German Reddit (deRed)

German Reddit Corpus — Dialect, Regional & Meme Research (2018-2025)

NoteCurrent Version: deRed_mini

14 subreddits with 51M words and 1.9M documents. Features GlotLID dialect detection (Bavarian, Alemannic, Swiss German), regional author flairs for location research, and dedicated meme communities (ich_iel, aeiou) for internet language studies.

Corpus Overview

deRed (German Reddit) is a corpus of German-language Reddit posts and comments designed for dialect research, regional variation studies, and meme/internet language analysis.
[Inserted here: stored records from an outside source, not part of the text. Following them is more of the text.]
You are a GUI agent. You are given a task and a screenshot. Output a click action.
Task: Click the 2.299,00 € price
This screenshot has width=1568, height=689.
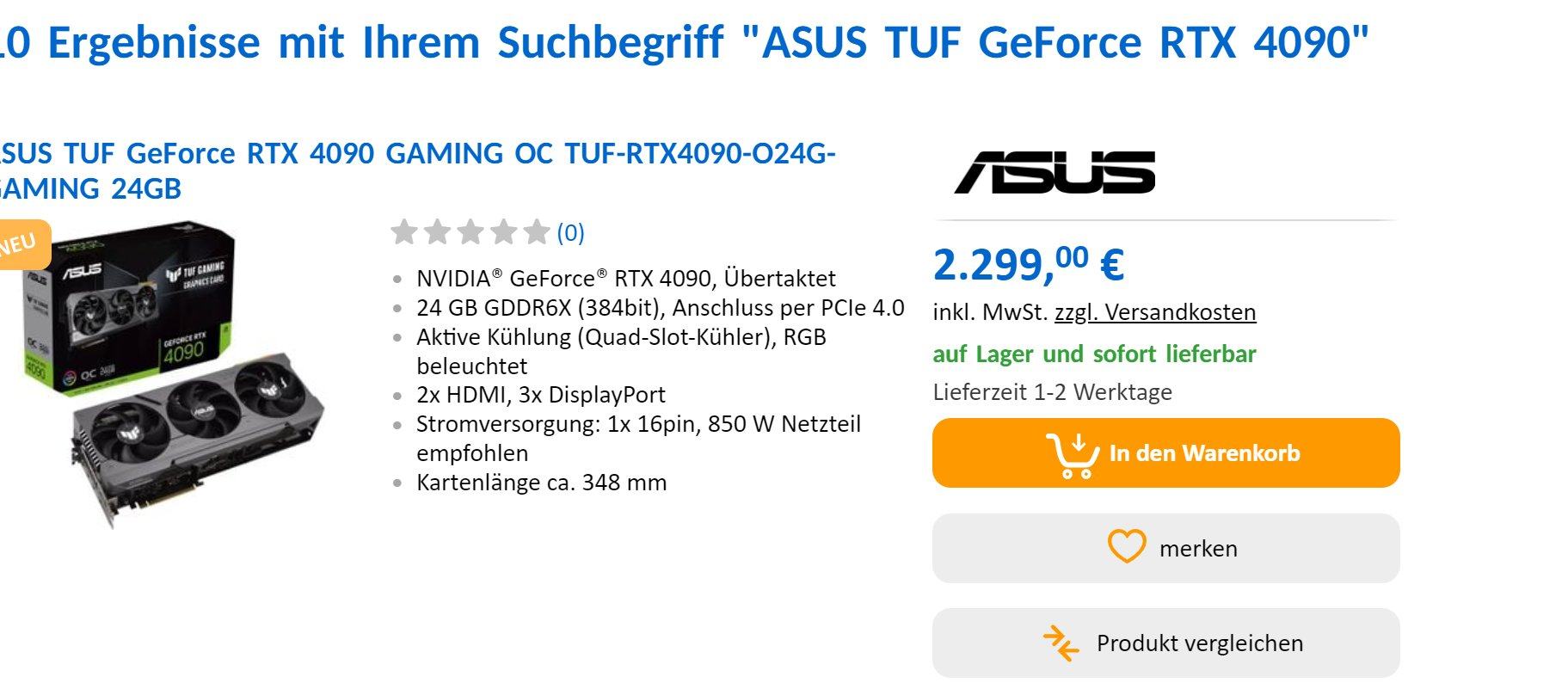(x=1028, y=263)
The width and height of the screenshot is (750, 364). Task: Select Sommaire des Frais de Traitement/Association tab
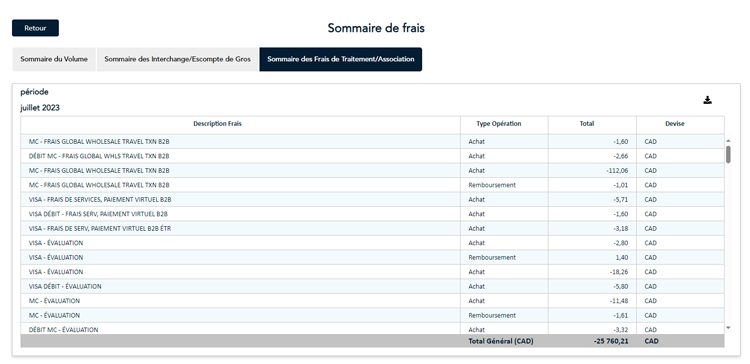tap(341, 59)
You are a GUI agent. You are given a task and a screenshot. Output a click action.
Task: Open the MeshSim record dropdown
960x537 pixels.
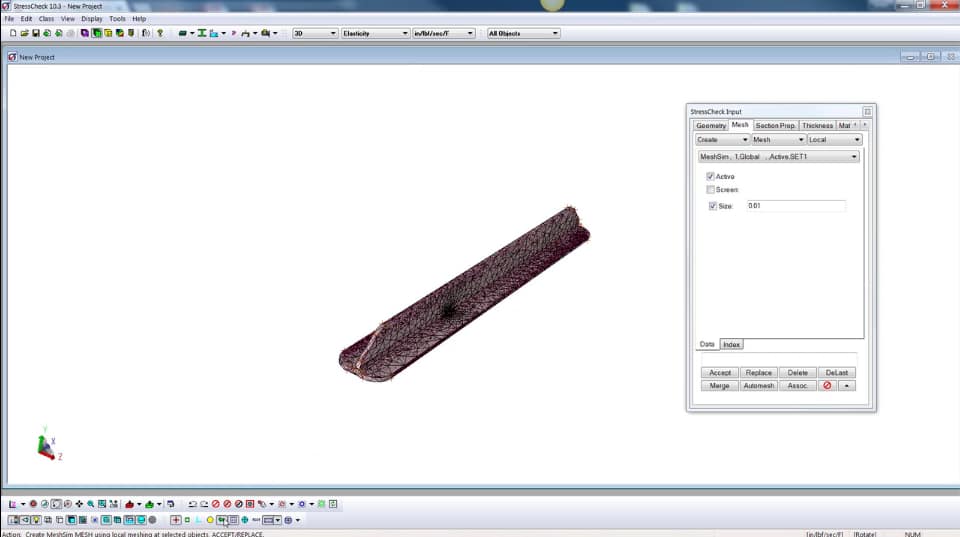click(779, 157)
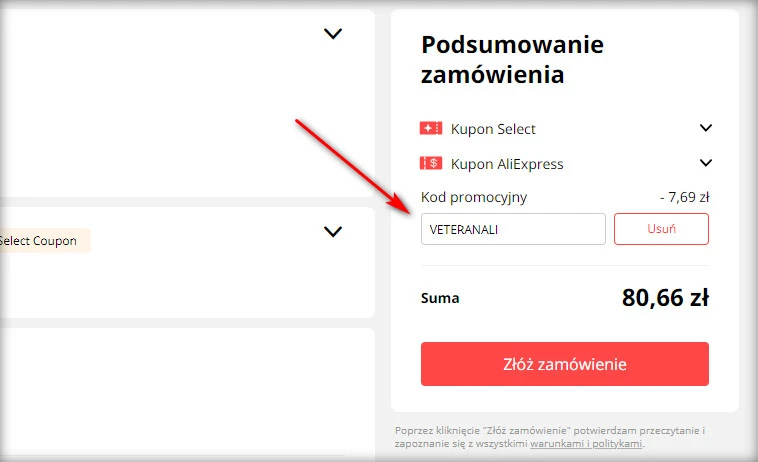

It features automatic dialect detection using GlotLID v3 from LMU Munich, enabling studies of:

  • Dialect variation: Bavarian, Alemannic, Swiss German, Low German
  • Regional identity: Author flairs indicating Austrian states, German regions
  • Meme language: ich_iel and aeiou communities with image metadata
  • Register variation: From formal Q&A to creative internet discourse
  • Temporal patterns: Full timeline 2018-2025

Key Statistics

Metric Value
Total Words ~51,000,000
Documents 1,914,012
Comments 1,779,884 (93%)
Submissions 134,128 (7%)
Subreddits 14
Time Period 2018-2025
Language German
spaCy Model de_core_news_lg
Dialect Detection GlotLID v3

Corpus Size Roadmap

Size Subreddits Tokens Status
nano 5 ~2M Test corpus
mini 14 61M Available
medium 14+ ~400M Planned
large 14+ ~2B Planned

Subreddits Included

Austrian Communities

Subreddit Tokens Description
Austria 7.7M Main Austrian subreddit. Politics, culture
aeiou 2.2M Austrian meme community. Dialect-heavy humor
wien 40K docs Vienna community. Urban Austrian German
graz 29K docs Graz/Styria. Styrian dialect influence

German Communities

Subreddit Tokens Description
de 27K docs Main German subreddit. News, politics
ich_iel 33K docs German memes (“ich im echten Leben”)
FragReddit 30K docs German Q&A. Conversational register
de_IAmA 34K docs German AMA. Interview format
de_EDV 25K docs IT/tech community. Technical register
Finanzen 17K docs Finance community. Formal register

Bavarian Communities

Subreddit Tokens Description
Munich 10K docs Munich/Upper Bavaria. Urban Bavarian
bavaria 24K docs Bavaria state. Regional Bavarian identity
fcbayern 22K docs FC Bayern Munich fans. Sports register
1860Munich 58K TSV 1860 Munich fans. Local sports community

Dialect Detection (GlotLID)

The corpus uses GlotLID v3 from LMU Munich for dialect-aware language detection, enabling comparative studies of German varieties.

Dialect Distribution

Language Group Tokens Percentage Description
de_standard 7,754,498 77.5% Standard High German
en 1,546,335 15.5% English (code-switching)
de_bavarian 345,018 3.4% Bavarian/Austrian dialect
low_conf 215,644 2.2% Low confidence detection
other 109,931 1.1% Other languages
de_alemannic 25,021 0.25% Alemannic/Swiss German
de_low 2,001 0.02% Low German (Plattdeutsch)
de_related 1,552 0.01% Related varieties

Dialect Queries

Filter by detected dialect:

[lemma="gehen"] within <doc lang_group="de_bavarian"/>

Compare standard vs. dialectal negation:

[word="nicht"] within <doc lang_group="de_standard"/>

vs.

[word="ned"|word="net"] within <doc lang_group="de_bavarian"/>

Regional Author Flairs

Author flairs enable geographic filtering for regional variation research. Users self-select their location, providing ground-truth regional data.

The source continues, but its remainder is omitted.